Задание: Перепиши отрывок о споре Манштейна с Гитлером от слов «Почему же Гитлер» до слов «Манштейн полагал правильно.» включительно, заменив «хитрым» на «ловким».

Фрагмент текста:
######

Т.е. Гитлер никак не мог поверить в такую «прыть» русских.

Но главной причиной, по которой план Манштейна не принимался Гитлером, было всё-таки его стремление к быстрейшему возврату Харькова.

«В этом конфликте, – отмечает А. Исаев, – по существу, сталкивались политика и стратегия. Политика говорила о значении пятого по величине города СССР, удержание которого одной из сторон было вопросом престижа, психологического состояния людей на фронте и в тылу. Стратегия говорила о значении железнодорожных веток, тянувшихся от нескольких железнодорожных мостов на Днепре к тыловым станциям войск в Донбассе и в районе Харькова. Захват коммуникаций, конечно, ещё не означал окружения войск. Однако увеличение плеча подвоза автотранспортом, потери времени на перегрузку из автомашин в вагоны и обратно означали ухудшение снабжения войск продовольствием, топливом и боеприпасами. В конечном итоге, это могло привести к краху обездвиженных и лишённых патронов и снарядов дивизий из-за невозможности эффективно парировать выпады противника» [20; 90 – 91].

Столкновение мнений Манштейна и Гитлера 17 февраля вылилось, по словам Манштейна, в «бесконечную дискуссию», которая закончилась ничем [27; 467].

Почему же Гитлер просто не отдал приказ Манштейну и не снял его, когда тот отказался бы приказ выполнить, ведь, как мы помним, он и летел в Запорожье с очень серьёзным намерением отстранить Манштейна от командования группой армий «Юг»?

В мемуарах Манштейн объясняет свой выигрыш во времени следующим хитрым ходом:

«Я положил конец этой дискуссии, сказав, что танковый корпус СС должен быть в любом случае сначала сосредоточен на шоссе Харьков Красноград. Это могло быть сделано самое раннее 19 февраля. Поэтому только тогда можно было окончательно решить выступать на север или на юг. Эта оттяжка решения вопроса удалась мне благодаря выставленному мною аргументу, что до 19 февраля нельзя рассчитывать на 4-ю танковую армию. Я, очевидно, также правильно полагал, что ход событий, которые теперь сам Гитлер близко наблюдал, заставит его согласиться со мной» [27; 467].

Да, Манштейн полагал правильно.

События, развернувшиеся 18 февраля, заставили Гитлера признать правоту командующего группы армий «Юг».

Манштейн в мемуарах говорит о двух обстоятельствах, «переубедивших» фюрера:

1) Получение неопровержимых данных «о том, что в бреши между 1-й танковой армией и группой Ланца противник действительно наступал крупными силами на переправы через Днепр» [27; 467].

######

Исходные данные:
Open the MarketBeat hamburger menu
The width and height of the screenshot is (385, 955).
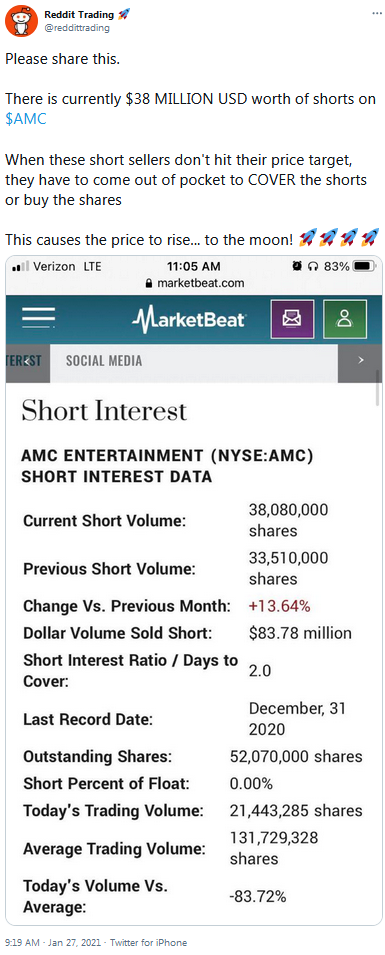coord(38,319)
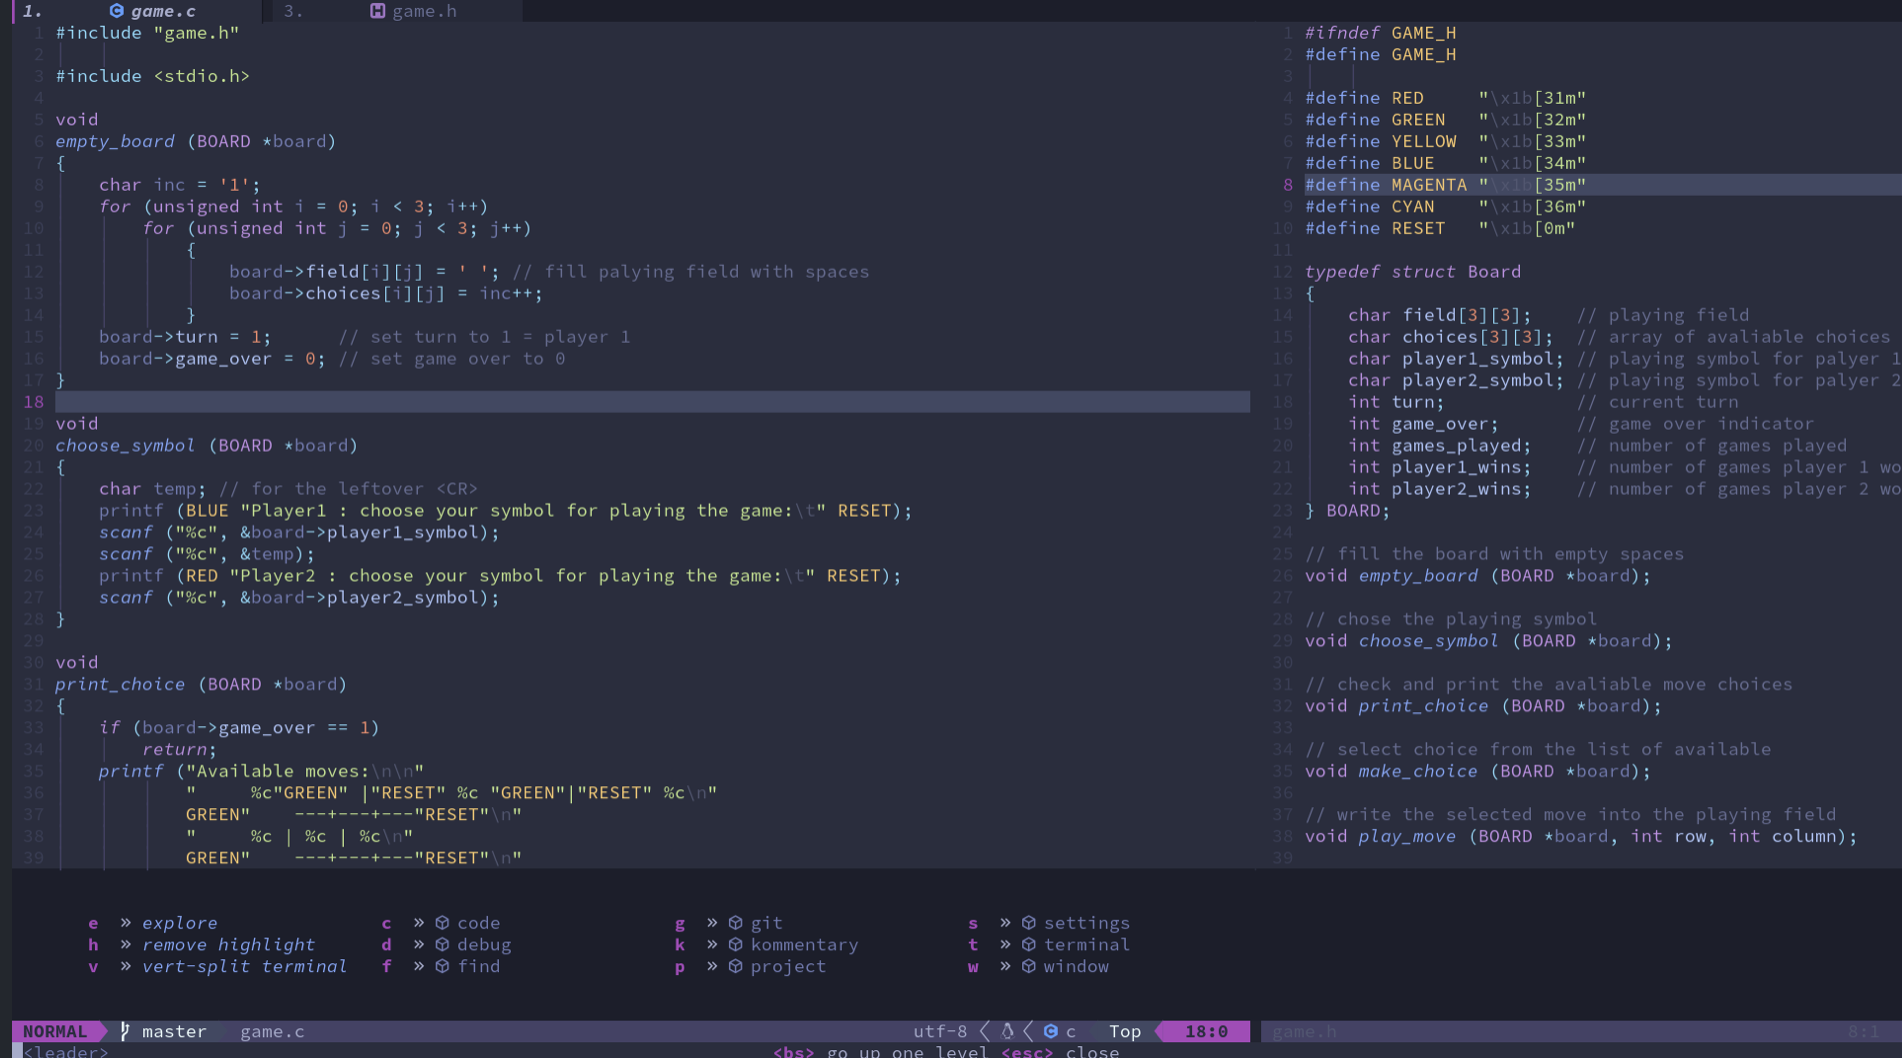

######

Ответ:
Почему же Гитлер просто не отдал приказ Манштейну и не снял его, когда тот отказался бы приказ выполнить, ведь, как мы помним, он и летел в Запорожье с очень серьёзным намерением отстранить Манштейна от командования группой армий «Юг»?

В мемуарах Манштейн объясняет свой выигрыш во времени следующим ловким ходом:

«Я положил конец этой дискуссии, сказав, что танковый корпус СС должен быть в любом случае сначала сосредоточен на шоссе Харьков Красноград. Это могло быть сделано самое раннее 19 февраля. Поэтому только тогда можно было окончательно решить выступать на север или на юг. Эта оттяжка решения вопроса удалась мне благодаря выставленному мною аргументу, что до 19 февраля нельзя рассчитывать на 4-ю танковую армию. Я, очевидно, также правильно полагал, что ход событий, которые теперь сам Гитлер близко наблюдал, заставит его согласиться со мной» [27; 467].

Да, Манштейн полагал правильно.